At the end of the movie, I remembered my duty as a “cultural popularizer” and pretended to tell my friend, “Look at this movie, it seems that everyone gets a better ending, but in fact this is the result of everyone’s compromise, which reflects a very typical “Chinese philosophy”. “He was confused.
He was confused and asked me, “Did Weiwei get a good ending too?
I said she ended up staying in the US as she wanted.
He said, “But compared to the others, the price she paid was too high. She had to go through a long and painful pregnancy and delivery process, especially when you can see that she is the kind of person who seeks freedom and has her own artistic ideals.
I said she said that after this “wedding banquet”, she didn’t want to have a second such experience.
He said that Weiwei was obviously trying to be a strong and responsible person at the time, and to make everyone happy and comfort him. And falling in love doesn’t have to mean going through all that, either. Anyway, compared to others, her sacrifice is too big ……
A cultural popularization event just turned into a self-reflection ……
As a woman, I thought I had absorbed a lot of feminist ideas in recent years, and I have always tried my best to respect others and be more empathetic, but I never really seemed to bring myself into Weiwei’s situation throughout the movie.
I later thought that from the time when “Wendi Deng” was used as a symbol of “male dominance”, “green card”, “women without green cards”, “women with good families”, “women who have no green cards”, “women who have no green cards”, “women who have no green cards”, “women who have no green cards”, “women who have no green cards”, “women who have no green cards”. “These symbols, which have been given special connotations for a long time, seem to have pre-constructed the story for me. Here Weiwei has become a symbol for me, an “other”, rather than a person to be understood and empathized with. The “value” of women in a patriarchal society, such as marriage and children, seems to be a compromise that need not be overly concerned with.
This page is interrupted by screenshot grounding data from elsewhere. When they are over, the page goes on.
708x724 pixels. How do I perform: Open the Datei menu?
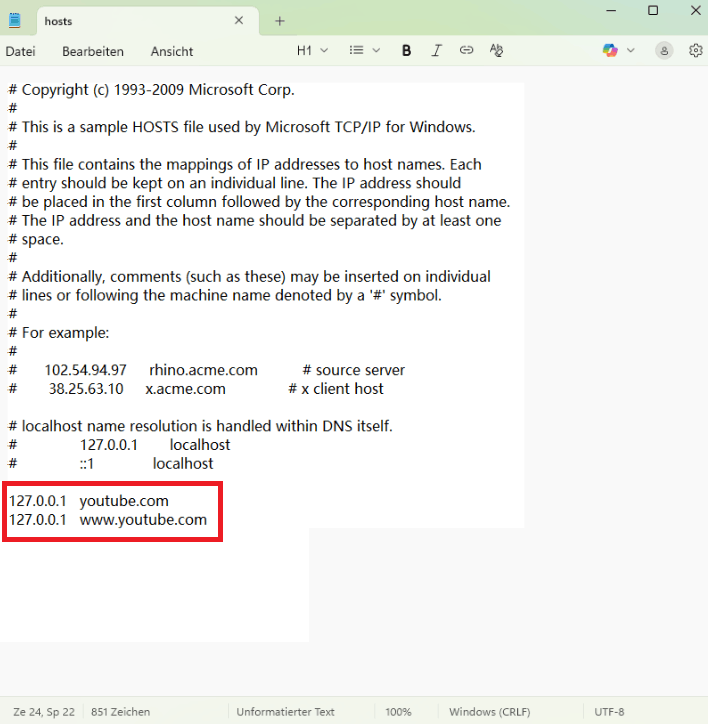point(20,51)
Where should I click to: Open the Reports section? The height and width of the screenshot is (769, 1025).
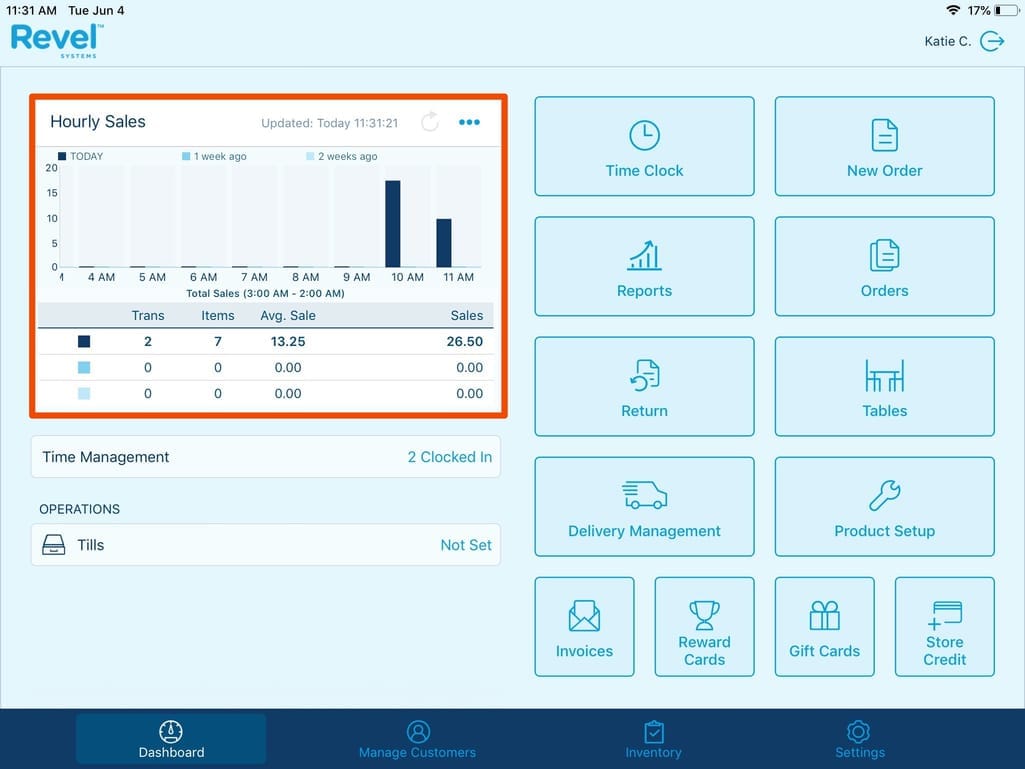point(644,266)
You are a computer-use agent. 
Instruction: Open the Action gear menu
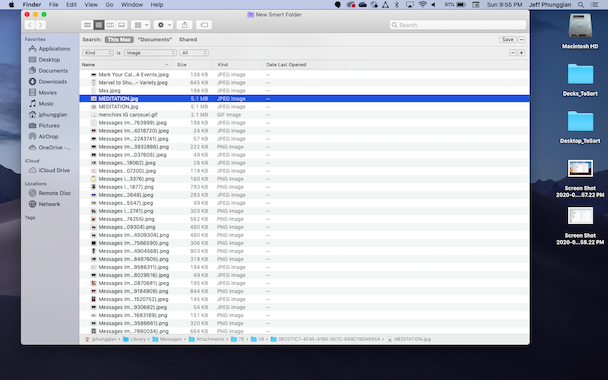163,25
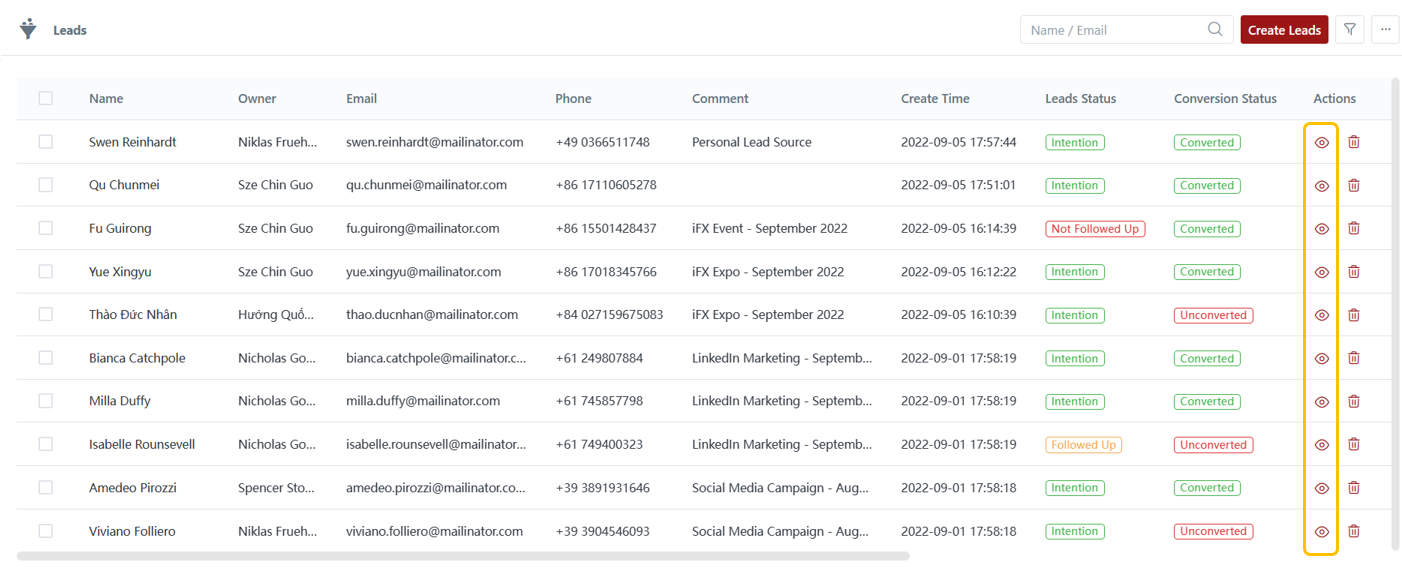The width and height of the screenshot is (1402, 567).
Task: Click the Leads Status column header
Action: pos(1080,99)
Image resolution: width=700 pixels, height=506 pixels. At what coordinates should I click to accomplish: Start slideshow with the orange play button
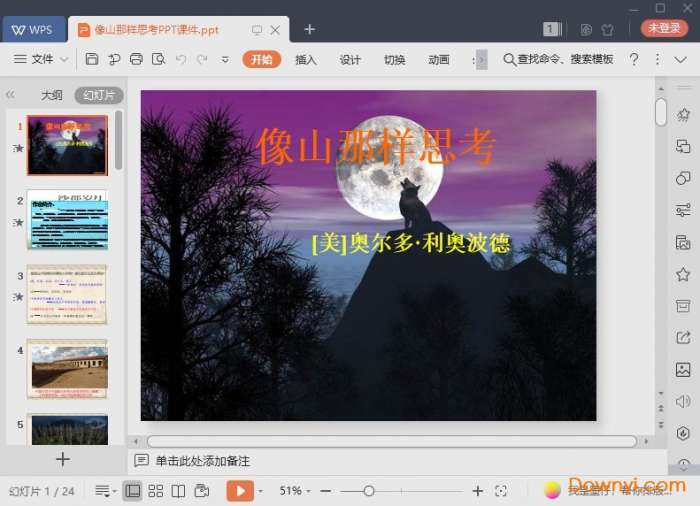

And then I realized that the malice that I had latent in my consciousness towards Weiwei, the malicious scrutiny of facts, was also malice towards myself. In the current era, I am always afraid of falling into the traditional definition of “female”, demanding to be wise, strong, tough, and independent, while repeatedly ignoring the normal vulnerability and plight of me, and others, as human beings. I often deliberately isolate myself, wanting a self-fulfillment without relying on anyone, but always forgetting that accepting the care and help of others is also a kind of ability.
This malice, this perception of Weiwei’s image, is something I probably wouldn’t have discovered or changed for a long time if I hadn’t re-watched “The Wedding Banquet” with a friend.
Yet I found that my malice, the unintentional harm I may have caused to her people or unfairly judged them, was a product of a vast social consciousness, so my introspection could hardly go any deeper or farther in the short term. The last chapter of the book is titled “Can Misogyny be Transcended”, and I still didn’t find much to answer my confusion.
I suddenly remembered the short review I wrote on Douban when I first finished reading “The Wedding Banquet”: “I came to see it after being told that it looked like the heroine …… to Simon’s little cutie than the heart. Yes, I had never realized before that the female lead was unnamed in the reviews of the same movie, in my discussions with others.
With that, in writing this article, I consciously wrote Weiwei wherever she appeared, which was probably the first step I could take to change.